У Оскара Рабина, как и у его современников Ильи Кабакова и Эрика Булатова, схожая биография — все они были важными фигурами в советской нонконформистской среде, пережили эмиграцию, а сейчас входят в десятку самых дорогих российских художников из ныне живущих, и, в общем, именно они создают представление о русском искусстве сегодня. Рабин был организатором одного из первых центров неофициальной культурной жизни в Москве — с конца 1950-х в течение почти семи лет в его бараке в Лианозово собирались все местное художественное комьюнити. Он же принимал активное участие в «бульдозерной выставке». В 1978 году он был вынужден уехать в Париж, но эмиграция из советского культурного пространства во французское никак не сказалась на его манере письма: густая живопись в грязно-коричневой гамме, мрачные пейзажи с покосившимися домами, натюрморты с водкой и селедкой. Плюс приметы времени, будь то обрывки газеты «Правда» пятидесятилетней давности или водка «Абсолют». В «Эрарте» покажут только новые работы Рабина, написанные художником за последние десять лет, — но и здесь мало что изменилось: Рабин пишет то, что его окружает, и Москву, какой он ее помнит.
Видео, Живопись |
Иногда сознание находит странные параллели и сопоставления. Вот и сейчас, глядя на работы Оскара Рабина, мне вспомнился фильм Кин-Дза-Дза. И там на Плюке, и тут на картинах сплошь безысходность и беспросветность. Но есть существенное различие. В фильме Данелия любит своих персонажей, прощает им их недостатки, пороки и грешки. (Эта любовь и прощение проходит связующей нитью через всё творчество Данелия) А в картинах Рабина ни любви, ни прощения нет. Фига в кармане есть, горькая обида есть, сарказм есть, а любви я не вижу.

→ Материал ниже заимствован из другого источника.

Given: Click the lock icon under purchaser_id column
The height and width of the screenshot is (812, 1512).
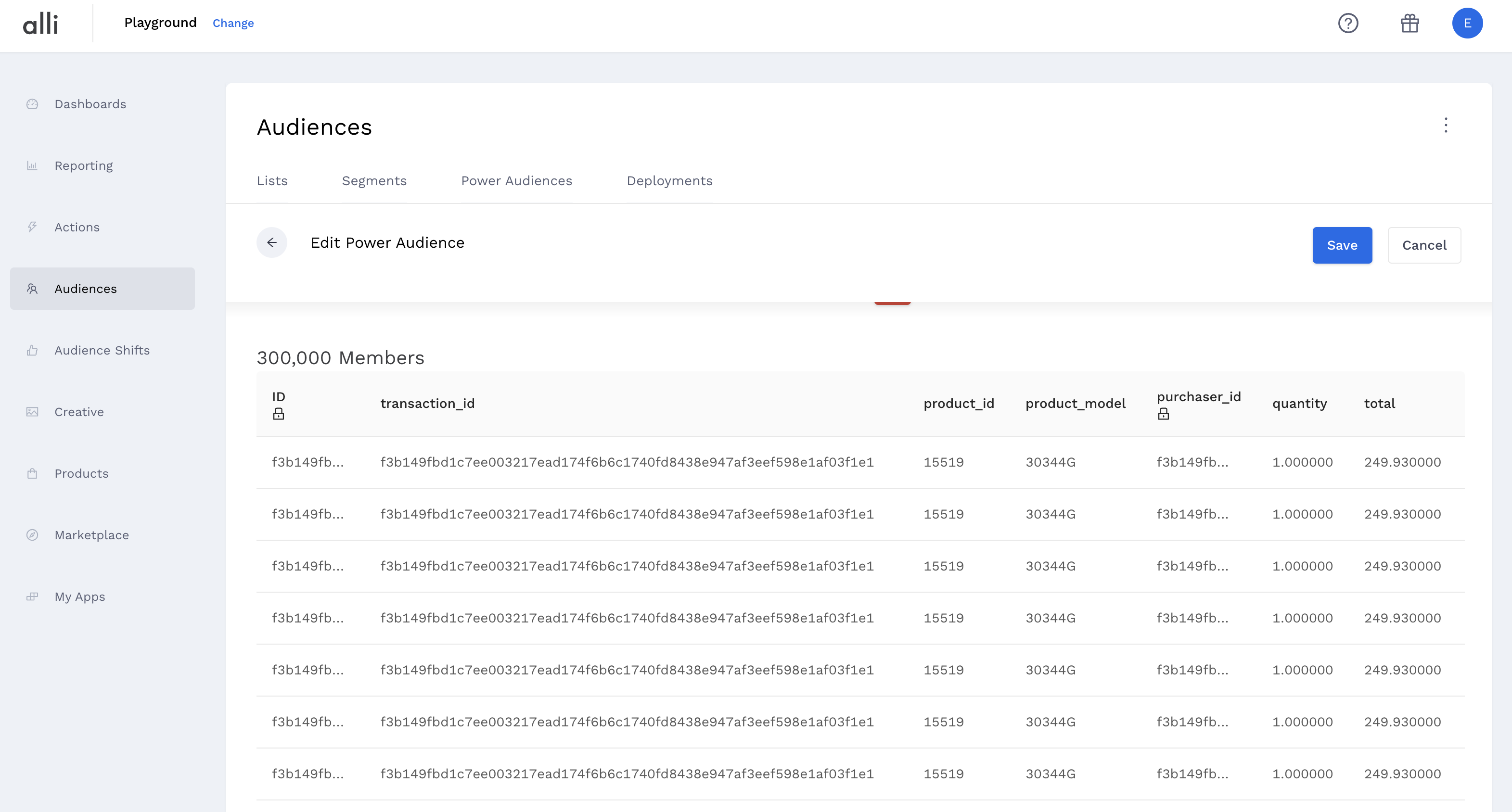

Генеалогию этого мрака душевного проследить легко: небогатое житьё-бытьё, творческие поиски, неприятие соцреализма, конфликт с советской идеологией, взаимное отрицание и далее ...так и хочется процитировать Жванецкого: "золото, суд, Сибирь", но в данном случае последовала всего лишь эмиграция.

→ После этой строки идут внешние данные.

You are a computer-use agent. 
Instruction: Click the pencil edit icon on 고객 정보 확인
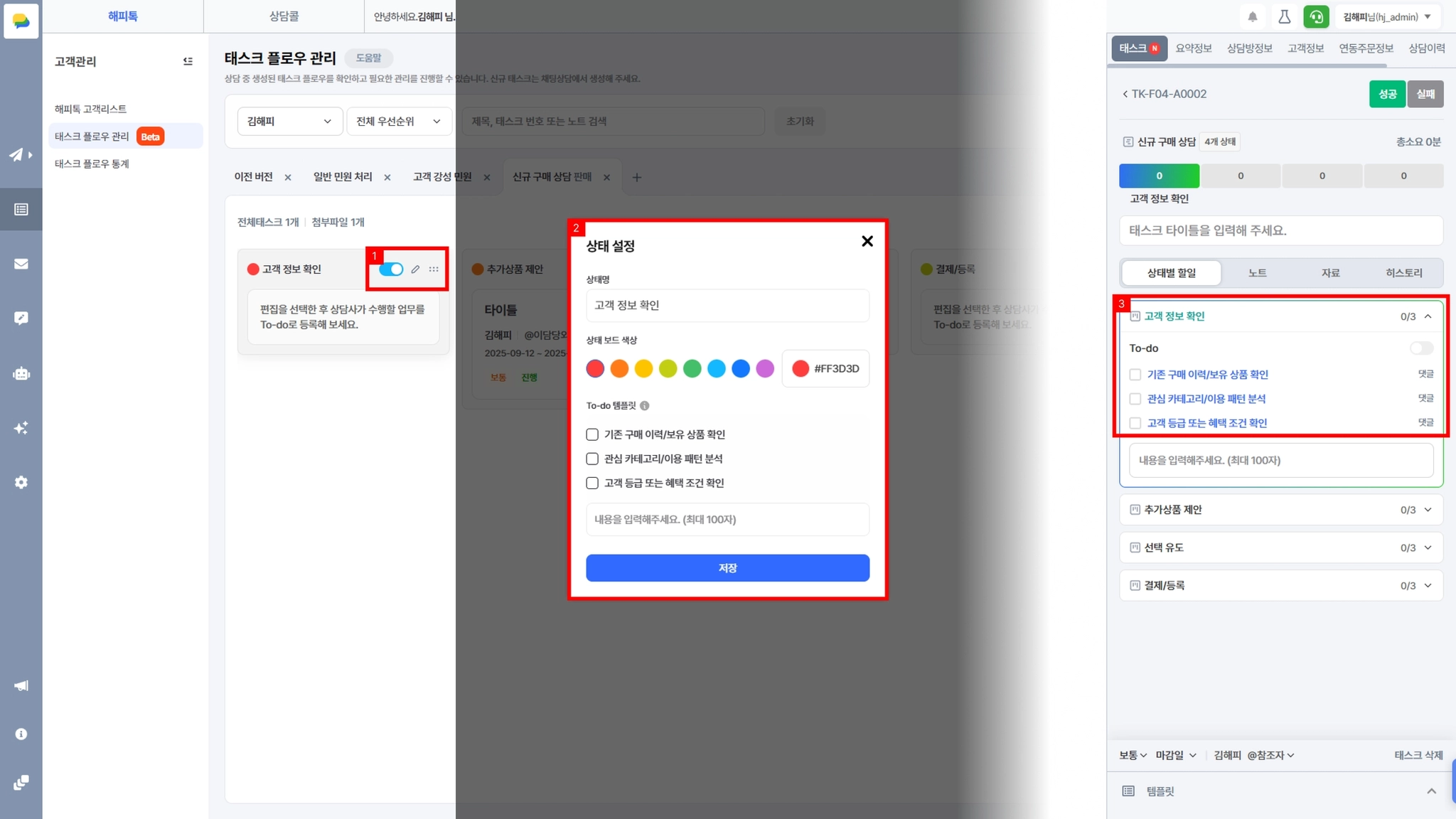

Эмиграция, однако, мрака не рассеяла. Творчество, построенное на протесте и отрицании, уже не могло стать иным. Художник сформировался, а вместе с ним сформировался и ремесленник - да-да, живопись - это не только изящное искусство, но и банальное ремесло, средство к заработку. Художник, возможно, и должен быть голодным, но кушать-то хочется всегда. А такое мрачное творчество Рабина нашло на западе своих ценителей, а главное своих покупателей. Этому способствовал не только общий сдвиг в художественных предпочтениях, постигший нас в XX веке, но также и, в данном конкретном случае, внутренний антисоветский пафос произведений, что в годы холодной войны было единственно возможным способом самовыражения для эмигранта из Советского Союза. И мрак только сгустился. Пусть он теперь и писал Сену или вокзал Пер-Лашез, а не Москву-реку или Лианозово. Ему подарили Париж, но он всё равно остался в бараке Лианозова.
Речь идет даже не о мрачности сюжетов, не о барачном рефрене пейзажей-натюрмортов или грязной серо-буро-коричневой цветовой гамме полотен. Дело не в этом. Работы Босха тоже не назовёшь радостными, но у Босха есть любовь, пусть не к персонажам, а к Богу. У Рабина любви нет. Ни к изображаемому, ни к Богу, ни к черту, ни к себе. Нет любви.
Но ведь сказано: "Если я говорю языками человеческими и ангельскими, а любви не имею, то я - медь звенящая или кимвал звучащий. Если имею дар пророчества, и знаю все тайны, и имею всякое познание и всю веру, так что могу и горы переставлять, а не имею любви,- то я ничто."
Хотя Рабин может этого и не знать...
Всё-таки странные параллели и сопоставления иногда находит сознание.
P.S. Отмечу ещё то, что фильм о жизни и судьбе Рабина, демонстрируемый на выставке, привлёкает внимание даже больше, чем сами полотна.